Problem to solve:
Copy everything from the beginning of the material down to and including the line that contains "Looking at the screenshot, I should pos(225,89).".

--- begin ---

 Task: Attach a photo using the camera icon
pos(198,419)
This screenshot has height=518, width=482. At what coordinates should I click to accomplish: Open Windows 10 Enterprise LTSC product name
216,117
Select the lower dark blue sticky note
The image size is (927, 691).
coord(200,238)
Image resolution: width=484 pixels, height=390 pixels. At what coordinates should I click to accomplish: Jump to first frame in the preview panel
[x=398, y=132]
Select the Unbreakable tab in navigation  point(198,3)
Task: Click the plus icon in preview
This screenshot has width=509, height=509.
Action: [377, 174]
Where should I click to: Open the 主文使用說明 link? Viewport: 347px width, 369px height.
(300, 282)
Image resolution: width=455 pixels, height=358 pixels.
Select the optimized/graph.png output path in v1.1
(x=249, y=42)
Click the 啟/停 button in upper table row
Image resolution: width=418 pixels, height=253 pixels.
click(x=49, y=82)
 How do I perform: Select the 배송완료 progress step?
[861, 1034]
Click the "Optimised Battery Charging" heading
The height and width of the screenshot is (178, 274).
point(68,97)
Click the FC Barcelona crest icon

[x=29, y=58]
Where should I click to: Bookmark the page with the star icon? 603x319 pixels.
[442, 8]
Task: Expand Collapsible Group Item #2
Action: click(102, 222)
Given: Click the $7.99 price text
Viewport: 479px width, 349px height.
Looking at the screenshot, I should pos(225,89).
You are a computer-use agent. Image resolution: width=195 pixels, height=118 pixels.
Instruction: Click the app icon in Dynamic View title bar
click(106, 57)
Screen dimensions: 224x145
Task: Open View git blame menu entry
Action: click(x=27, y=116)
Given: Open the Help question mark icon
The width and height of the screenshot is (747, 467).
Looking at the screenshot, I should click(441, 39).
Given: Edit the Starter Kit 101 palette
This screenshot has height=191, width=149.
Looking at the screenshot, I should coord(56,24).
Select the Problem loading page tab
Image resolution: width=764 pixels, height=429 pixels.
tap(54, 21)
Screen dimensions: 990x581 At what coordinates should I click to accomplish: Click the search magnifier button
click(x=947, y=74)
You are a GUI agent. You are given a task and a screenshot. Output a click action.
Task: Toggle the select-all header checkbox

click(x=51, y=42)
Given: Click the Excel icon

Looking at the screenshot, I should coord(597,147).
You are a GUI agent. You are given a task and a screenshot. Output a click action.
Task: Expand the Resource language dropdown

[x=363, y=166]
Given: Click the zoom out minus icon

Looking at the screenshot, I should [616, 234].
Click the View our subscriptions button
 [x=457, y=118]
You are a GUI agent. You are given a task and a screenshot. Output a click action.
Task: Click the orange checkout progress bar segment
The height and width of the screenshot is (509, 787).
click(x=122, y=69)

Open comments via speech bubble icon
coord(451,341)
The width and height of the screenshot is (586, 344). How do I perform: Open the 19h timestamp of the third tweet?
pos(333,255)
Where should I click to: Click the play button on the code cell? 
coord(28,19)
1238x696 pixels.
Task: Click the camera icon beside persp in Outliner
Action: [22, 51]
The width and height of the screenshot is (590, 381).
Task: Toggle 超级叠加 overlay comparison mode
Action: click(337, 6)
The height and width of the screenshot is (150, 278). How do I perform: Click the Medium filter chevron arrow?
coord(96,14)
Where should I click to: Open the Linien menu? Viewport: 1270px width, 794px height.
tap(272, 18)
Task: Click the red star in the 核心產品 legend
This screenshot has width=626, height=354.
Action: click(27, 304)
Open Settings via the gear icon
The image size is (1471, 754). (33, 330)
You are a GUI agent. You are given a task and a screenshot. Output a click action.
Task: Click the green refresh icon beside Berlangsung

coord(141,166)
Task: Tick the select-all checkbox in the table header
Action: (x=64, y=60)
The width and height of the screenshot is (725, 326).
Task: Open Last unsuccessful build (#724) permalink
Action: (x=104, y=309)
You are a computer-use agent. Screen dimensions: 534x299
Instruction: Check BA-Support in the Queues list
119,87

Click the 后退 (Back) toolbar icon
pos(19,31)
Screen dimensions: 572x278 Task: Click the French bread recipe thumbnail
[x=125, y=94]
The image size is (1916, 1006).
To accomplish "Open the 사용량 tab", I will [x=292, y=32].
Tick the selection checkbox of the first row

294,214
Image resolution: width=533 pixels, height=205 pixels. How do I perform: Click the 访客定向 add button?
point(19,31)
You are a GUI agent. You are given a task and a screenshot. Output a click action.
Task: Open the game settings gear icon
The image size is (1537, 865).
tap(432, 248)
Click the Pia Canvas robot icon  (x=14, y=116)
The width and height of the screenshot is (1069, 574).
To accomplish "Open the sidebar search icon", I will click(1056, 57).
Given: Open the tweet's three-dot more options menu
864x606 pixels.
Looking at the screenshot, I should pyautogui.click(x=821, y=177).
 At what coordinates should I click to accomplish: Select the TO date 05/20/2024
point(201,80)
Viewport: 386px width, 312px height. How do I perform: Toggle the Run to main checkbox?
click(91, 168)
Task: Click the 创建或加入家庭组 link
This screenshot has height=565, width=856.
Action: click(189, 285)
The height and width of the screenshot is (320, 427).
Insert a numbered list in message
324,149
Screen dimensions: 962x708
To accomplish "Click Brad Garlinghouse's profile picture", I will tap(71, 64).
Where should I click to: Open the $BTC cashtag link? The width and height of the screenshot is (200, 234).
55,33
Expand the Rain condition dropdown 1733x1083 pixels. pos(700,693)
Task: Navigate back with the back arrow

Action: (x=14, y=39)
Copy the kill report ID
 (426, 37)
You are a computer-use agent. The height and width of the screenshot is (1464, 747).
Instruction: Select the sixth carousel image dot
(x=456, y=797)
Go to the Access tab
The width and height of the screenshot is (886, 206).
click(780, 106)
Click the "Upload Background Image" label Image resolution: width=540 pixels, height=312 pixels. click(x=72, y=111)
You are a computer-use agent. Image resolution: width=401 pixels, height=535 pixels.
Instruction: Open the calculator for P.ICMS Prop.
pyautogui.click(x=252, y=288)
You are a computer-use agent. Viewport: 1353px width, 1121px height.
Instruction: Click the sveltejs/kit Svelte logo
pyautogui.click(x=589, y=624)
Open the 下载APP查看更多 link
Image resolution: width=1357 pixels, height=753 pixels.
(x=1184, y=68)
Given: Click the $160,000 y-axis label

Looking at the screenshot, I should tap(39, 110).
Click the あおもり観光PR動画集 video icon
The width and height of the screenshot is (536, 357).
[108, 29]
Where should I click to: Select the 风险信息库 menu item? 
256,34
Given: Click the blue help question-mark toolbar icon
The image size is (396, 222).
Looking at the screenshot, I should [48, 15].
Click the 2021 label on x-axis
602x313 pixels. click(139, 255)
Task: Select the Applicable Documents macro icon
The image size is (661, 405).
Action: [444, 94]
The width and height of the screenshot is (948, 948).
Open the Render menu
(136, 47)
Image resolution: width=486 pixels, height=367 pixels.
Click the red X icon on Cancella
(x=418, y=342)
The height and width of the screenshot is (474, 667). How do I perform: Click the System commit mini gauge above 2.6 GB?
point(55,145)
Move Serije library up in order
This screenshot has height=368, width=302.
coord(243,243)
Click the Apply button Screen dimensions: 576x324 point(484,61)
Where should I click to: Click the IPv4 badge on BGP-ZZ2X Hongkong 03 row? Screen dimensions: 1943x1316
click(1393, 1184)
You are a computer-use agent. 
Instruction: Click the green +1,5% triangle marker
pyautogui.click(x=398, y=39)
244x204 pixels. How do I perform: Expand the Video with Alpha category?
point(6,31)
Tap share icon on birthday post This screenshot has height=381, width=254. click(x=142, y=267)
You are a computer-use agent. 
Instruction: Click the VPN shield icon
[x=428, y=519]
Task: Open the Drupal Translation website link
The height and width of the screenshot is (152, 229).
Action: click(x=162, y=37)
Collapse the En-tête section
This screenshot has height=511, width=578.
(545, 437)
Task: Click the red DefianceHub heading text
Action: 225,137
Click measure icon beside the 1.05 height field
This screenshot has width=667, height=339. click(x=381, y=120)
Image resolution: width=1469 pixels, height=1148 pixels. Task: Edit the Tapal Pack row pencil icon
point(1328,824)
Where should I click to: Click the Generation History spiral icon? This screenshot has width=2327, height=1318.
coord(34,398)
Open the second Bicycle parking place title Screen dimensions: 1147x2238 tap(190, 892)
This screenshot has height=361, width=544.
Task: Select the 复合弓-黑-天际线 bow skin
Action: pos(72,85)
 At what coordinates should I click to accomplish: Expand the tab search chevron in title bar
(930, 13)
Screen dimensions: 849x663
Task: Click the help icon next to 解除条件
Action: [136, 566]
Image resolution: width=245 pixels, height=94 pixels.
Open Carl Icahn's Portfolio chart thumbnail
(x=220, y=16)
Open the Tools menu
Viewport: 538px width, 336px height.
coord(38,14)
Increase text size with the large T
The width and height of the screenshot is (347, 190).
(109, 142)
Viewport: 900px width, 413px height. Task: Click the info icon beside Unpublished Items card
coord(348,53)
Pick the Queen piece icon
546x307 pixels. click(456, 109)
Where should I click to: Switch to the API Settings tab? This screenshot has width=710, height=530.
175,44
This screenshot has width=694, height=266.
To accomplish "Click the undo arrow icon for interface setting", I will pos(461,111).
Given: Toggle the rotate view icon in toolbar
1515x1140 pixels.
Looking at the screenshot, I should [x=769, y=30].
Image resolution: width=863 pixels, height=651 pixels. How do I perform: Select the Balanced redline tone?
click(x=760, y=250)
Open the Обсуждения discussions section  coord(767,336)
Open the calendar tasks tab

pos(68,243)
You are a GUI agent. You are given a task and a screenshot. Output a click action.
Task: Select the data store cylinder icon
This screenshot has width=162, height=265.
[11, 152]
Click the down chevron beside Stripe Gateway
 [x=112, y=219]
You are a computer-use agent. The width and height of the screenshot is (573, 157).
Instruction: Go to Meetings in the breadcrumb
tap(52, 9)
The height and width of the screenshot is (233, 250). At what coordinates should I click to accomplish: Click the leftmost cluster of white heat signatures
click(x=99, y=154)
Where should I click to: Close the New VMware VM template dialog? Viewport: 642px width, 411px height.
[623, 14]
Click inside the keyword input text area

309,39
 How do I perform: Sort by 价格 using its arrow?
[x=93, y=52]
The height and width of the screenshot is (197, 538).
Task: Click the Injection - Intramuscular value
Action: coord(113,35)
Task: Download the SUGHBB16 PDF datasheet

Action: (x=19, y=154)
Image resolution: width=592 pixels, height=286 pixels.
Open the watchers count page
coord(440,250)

--- end ---

Solution to this task:
 Task: Attach a photo using the camera icon
pos(198,419)
This screenshot has height=518, width=482. At what coordinates should I click to accomplish: Open Windows 10 Enterprise LTSC product name
216,117
Select the lower dark blue sticky note
The image size is (927, 691).
coord(200,238)
Image resolution: width=484 pixels, height=390 pixels. At what coordinates should I click to accomplish: Jump to first frame in the preview panel
[x=398, y=132]
Select the Unbreakable tab in navigation  point(198,3)
Task: Click the plus icon in preview
This screenshot has width=509, height=509.
Action: [377, 174]
Where should I click to: Open the 主文使用說明 link? Viewport: 347px width, 369px height.
(300, 282)
Image resolution: width=455 pixels, height=358 pixels.
Select the optimized/graph.png output path in v1.1
(x=249, y=42)
Click the 啟/停 button in upper table row
Image resolution: width=418 pixels, height=253 pixels.
click(x=49, y=82)
 How do I perform: Select the 배송완료 progress step?
[861, 1034]
Click the "Optimised Battery Charging" heading
The height and width of the screenshot is (178, 274).
point(68,97)
Click the FC Barcelona crest icon

[x=29, y=58]
Where should I click to: Bookmark the page with the star icon? 603x319 pixels.
[442, 8]
Task: Expand Collapsible Group Item #2
Action: click(102, 222)
Given: Click the $7.99 price text
Viewport: 479px width, 349px height.
Looking at the screenshot, I should pos(225,89).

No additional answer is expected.